Install and link all above RN deps, it's required to get this working.
Import the deps
import RNFetchBlob from 'rn-fetch-blob';
import { unzip } from 'react-native-zip-archive';
import AsyncStorage from '#react-native-community/async-storage';
Download the file using rn-fetch-blob. This can be done using:
RNFetchBlob
.config({
// add this option that makes response data to be stored as a file,
// this is much more performant.
fileCache : true,
})
.fetch('GET', 'http://www.example.com/file/example.zip', {
//some headers ..
})
.then((res) => {
// the temp file path
console.log('The file saved to ', res.path())
// Unzip will be called here!
unzipDownloadFile(res.path(), (jsonFilePath) => {
// Let's store this json.
storeJSONtoAsyncStorage(jsonFilePath);
// Done!
// Now you can read the AsyncStorage everytime you need (using function bellow).
});
});
[function] Unzip the downloaded file, using react-native-zip-archive:
function unzipDownloadFile(target, cb) {
const targetPath = target;
const sourcePath = `${target}.json`;
const charset = 'UTF-8';
unzip(sourcePath, targetPath, charset)
.then((path) => {
console.log(`unzip completed at ${path}`)
return cb(path);
})
.catch((error) => {
console.error(error)
});
}
[function] Store JSON in AsyncStorage:
function storeJSONtoAsyncStorage (path) {
RNFetchBlob.fs.readFile(path, 'utf-8')
.then((data) => {
AsyncStorage.setItem('myJSON', data);
});
}
Retrieve JSON data from AsyncStorage (everytime you want):
AsyncStorage.getItem('myJSON', (err, json) => {
if (err) {
console.log(err);
} else {
const myJSON = JSON.parse(json);
// ... do what you need with you json lang file here...
}
})
That's enough to get dynamic json lang files working in React Native.

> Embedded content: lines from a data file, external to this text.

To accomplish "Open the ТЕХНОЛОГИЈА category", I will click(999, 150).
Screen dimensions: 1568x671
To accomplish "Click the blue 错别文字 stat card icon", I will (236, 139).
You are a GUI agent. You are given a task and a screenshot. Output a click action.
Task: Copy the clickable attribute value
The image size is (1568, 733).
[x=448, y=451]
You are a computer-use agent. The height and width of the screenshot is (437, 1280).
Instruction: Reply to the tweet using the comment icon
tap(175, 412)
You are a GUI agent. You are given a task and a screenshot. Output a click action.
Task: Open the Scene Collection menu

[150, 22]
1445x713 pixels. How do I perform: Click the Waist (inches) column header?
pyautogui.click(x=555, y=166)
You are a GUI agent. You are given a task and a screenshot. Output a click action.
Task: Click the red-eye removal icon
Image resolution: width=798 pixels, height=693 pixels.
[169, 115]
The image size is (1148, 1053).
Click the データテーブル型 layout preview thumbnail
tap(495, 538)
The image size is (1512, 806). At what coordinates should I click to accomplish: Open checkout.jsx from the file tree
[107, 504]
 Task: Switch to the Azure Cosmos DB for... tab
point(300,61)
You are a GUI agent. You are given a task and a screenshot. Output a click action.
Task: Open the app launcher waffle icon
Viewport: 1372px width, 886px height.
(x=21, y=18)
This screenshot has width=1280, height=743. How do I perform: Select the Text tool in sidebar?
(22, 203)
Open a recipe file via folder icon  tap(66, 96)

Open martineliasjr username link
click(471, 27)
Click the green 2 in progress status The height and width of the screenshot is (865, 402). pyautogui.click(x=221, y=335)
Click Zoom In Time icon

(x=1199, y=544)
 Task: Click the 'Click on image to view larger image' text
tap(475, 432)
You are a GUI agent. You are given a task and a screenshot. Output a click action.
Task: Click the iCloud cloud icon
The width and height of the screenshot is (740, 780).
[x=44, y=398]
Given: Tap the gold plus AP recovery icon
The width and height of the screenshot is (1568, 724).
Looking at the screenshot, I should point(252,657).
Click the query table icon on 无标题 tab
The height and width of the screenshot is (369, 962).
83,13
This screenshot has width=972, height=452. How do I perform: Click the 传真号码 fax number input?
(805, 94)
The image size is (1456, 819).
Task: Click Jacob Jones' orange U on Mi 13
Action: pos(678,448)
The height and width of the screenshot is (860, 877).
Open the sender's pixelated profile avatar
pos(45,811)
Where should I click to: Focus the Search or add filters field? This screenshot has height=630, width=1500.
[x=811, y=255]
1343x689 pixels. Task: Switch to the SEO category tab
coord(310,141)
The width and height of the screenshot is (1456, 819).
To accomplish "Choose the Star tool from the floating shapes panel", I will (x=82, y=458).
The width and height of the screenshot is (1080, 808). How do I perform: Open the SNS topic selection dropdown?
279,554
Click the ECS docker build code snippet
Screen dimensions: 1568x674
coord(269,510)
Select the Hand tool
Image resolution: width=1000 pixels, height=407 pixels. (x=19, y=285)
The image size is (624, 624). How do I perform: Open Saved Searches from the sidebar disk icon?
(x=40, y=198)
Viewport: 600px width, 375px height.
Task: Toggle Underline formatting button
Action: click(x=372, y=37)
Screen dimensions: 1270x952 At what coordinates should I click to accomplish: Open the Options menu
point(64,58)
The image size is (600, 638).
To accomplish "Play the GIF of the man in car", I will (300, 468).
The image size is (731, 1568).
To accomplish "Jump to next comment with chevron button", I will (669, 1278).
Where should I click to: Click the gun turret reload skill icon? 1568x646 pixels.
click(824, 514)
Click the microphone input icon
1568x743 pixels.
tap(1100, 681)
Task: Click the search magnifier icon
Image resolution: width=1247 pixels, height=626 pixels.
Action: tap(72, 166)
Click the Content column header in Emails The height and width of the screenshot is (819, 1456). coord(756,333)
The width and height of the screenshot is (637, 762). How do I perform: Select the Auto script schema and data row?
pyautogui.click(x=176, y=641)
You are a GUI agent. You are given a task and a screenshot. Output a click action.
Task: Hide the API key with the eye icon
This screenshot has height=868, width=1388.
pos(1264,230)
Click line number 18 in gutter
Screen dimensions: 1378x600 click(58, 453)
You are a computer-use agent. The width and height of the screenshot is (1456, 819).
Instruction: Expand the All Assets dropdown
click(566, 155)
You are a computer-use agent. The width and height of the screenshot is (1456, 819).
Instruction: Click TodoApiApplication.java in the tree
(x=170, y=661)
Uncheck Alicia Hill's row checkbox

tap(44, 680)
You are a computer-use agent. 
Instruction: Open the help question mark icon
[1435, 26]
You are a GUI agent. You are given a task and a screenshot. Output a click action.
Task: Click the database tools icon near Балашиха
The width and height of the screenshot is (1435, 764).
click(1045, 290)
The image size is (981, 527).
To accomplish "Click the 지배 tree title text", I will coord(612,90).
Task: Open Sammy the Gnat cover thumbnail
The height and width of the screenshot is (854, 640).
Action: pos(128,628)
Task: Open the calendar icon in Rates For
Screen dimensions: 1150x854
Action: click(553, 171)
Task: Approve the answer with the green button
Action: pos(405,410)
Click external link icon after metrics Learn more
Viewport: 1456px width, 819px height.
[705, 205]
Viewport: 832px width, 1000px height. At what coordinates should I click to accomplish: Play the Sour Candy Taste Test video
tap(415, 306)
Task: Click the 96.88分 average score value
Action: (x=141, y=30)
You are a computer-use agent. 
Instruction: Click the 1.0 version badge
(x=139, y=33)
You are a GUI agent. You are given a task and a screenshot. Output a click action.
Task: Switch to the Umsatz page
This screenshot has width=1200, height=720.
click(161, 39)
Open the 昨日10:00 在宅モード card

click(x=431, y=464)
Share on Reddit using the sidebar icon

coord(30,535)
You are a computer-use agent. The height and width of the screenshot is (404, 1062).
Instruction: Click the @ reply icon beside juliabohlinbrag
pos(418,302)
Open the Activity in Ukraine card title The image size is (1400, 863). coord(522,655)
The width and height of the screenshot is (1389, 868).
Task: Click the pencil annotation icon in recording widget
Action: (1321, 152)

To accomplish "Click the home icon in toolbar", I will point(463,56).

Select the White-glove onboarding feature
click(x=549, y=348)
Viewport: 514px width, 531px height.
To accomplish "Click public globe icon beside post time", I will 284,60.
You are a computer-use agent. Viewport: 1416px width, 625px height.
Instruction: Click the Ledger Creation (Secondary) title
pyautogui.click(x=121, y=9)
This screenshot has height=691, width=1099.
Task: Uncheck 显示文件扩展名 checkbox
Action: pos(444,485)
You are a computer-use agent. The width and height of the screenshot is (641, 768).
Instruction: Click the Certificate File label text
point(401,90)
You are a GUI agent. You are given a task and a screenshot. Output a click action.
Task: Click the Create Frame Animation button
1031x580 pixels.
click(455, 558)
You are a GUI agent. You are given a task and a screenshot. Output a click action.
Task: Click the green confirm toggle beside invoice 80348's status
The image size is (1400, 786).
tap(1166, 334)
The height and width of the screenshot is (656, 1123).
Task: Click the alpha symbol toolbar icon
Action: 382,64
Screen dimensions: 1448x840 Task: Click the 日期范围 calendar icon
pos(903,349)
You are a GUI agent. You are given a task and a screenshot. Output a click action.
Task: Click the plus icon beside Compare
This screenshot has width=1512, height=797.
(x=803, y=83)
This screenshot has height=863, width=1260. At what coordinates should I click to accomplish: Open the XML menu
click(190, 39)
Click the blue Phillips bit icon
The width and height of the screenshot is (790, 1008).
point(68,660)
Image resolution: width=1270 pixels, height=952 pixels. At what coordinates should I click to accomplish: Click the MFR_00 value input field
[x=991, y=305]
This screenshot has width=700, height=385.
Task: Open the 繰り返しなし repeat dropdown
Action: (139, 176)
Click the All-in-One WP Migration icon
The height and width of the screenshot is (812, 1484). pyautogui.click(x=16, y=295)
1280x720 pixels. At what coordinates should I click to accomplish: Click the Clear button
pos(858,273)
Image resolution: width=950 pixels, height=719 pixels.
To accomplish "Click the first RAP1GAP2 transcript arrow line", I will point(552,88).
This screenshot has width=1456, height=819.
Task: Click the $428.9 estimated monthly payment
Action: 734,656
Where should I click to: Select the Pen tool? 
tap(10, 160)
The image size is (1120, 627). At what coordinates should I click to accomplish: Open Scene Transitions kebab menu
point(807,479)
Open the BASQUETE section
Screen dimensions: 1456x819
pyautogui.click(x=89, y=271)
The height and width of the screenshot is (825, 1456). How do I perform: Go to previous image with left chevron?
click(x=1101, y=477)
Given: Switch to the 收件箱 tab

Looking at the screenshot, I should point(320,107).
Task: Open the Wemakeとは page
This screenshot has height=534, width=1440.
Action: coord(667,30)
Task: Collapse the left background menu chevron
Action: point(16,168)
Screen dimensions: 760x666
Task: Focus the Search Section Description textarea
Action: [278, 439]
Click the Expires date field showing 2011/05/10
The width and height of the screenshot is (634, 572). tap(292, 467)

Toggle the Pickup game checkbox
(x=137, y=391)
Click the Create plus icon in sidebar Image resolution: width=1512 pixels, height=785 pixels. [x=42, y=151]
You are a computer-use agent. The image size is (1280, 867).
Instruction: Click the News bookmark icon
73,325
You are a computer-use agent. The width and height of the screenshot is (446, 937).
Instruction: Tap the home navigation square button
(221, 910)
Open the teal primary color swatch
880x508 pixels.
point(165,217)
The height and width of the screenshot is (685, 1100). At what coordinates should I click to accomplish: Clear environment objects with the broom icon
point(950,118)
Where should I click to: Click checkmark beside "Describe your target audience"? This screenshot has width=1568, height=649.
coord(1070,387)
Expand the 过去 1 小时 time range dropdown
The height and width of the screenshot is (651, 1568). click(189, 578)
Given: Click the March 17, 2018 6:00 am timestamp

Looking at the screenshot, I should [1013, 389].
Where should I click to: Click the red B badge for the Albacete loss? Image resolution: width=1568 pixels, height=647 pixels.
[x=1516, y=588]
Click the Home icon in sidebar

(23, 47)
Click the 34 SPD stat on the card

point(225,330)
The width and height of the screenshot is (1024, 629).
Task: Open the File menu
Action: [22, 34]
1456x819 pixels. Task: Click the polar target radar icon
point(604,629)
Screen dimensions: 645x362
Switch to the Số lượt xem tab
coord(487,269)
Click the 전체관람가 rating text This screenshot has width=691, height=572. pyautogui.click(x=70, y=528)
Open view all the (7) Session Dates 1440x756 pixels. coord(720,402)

I'm using this approach to give a similar feature to my i18n'ed project.
Yes you are right to make the translation file downloadable.
You can store the downloaded file in the document directory of your app.
After that you can use a package to load the translations. For instance
https://github.com/fnando/i18n-js.
I would also suggest taking a look at the i18n library which is a standard tool for internationalisation in JavaScript.
Consider taking a look at this documentations page where you can find an option of loading a translation bundle or setting up a backend provider and hooking into it.
Also, to answer the storage question, if you do not plan on setting up a backend: AsyncStorage would be an appropriate place to store your key - translation text pairs.